((

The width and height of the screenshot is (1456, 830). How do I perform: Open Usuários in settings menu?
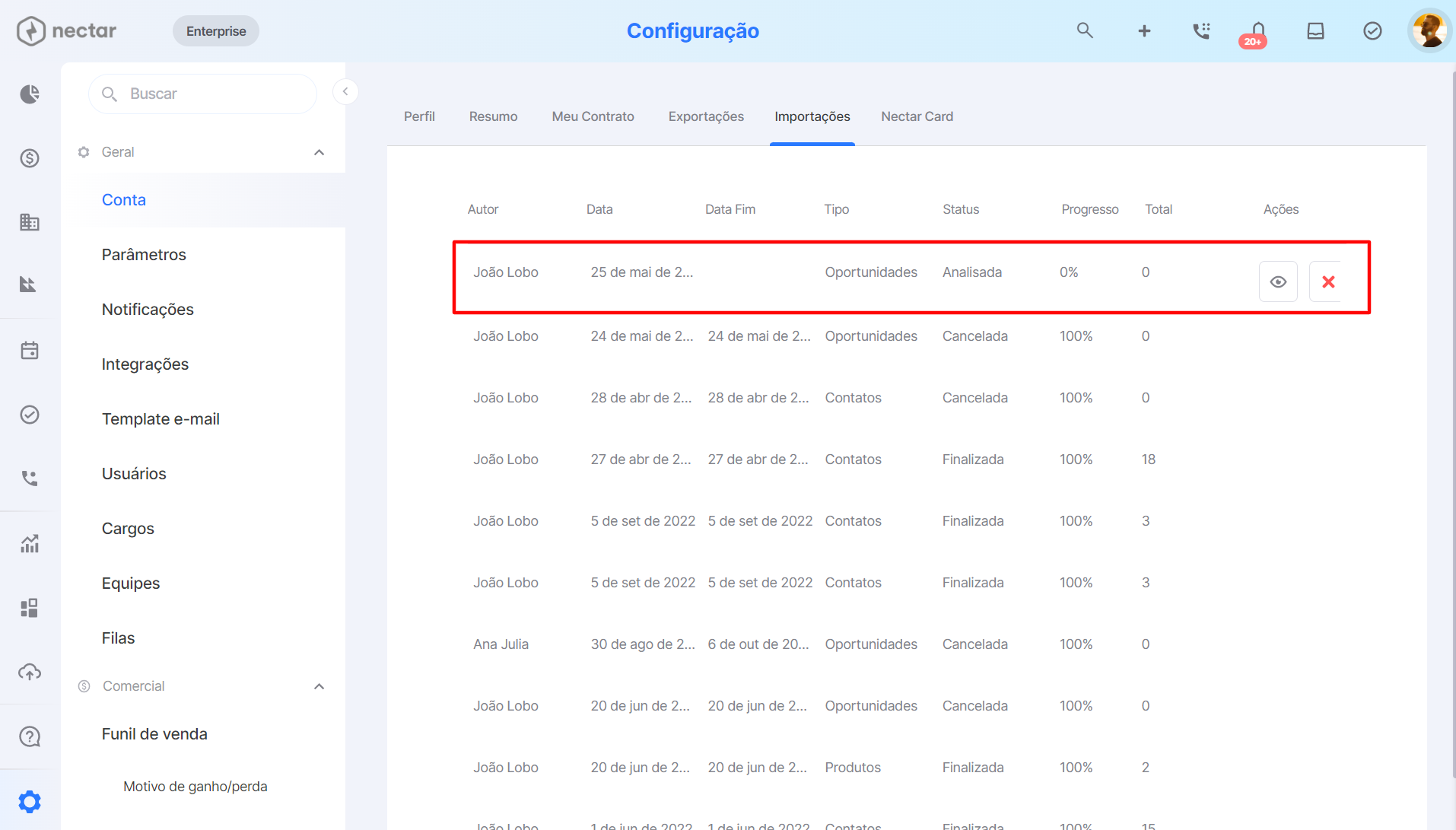click(x=134, y=473)
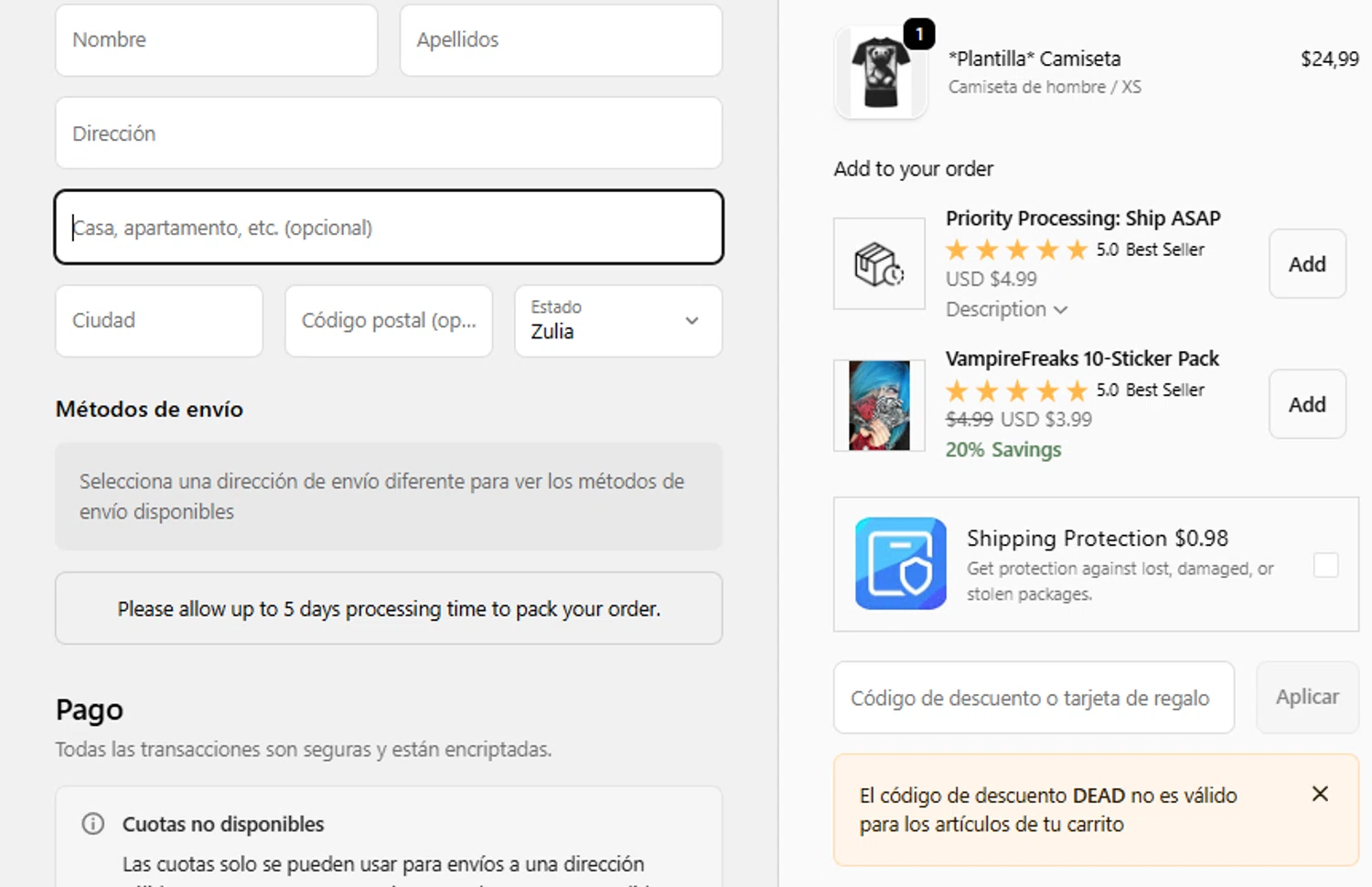The height and width of the screenshot is (887, 1372).
Task: Focus the Código postal field
Action: 388,321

))

Prompt
The answer is the full listing above, repeated exactly, with its pictures removed.

Solution for this task
The width and height of the screenshot is (1456, 830). How do I perform: Open Usuários in settings menu?
click(x=134, y=473)
The height and width of the screenshot is (887, 1372).
Task: Focus the Código postal field
Action: 388,321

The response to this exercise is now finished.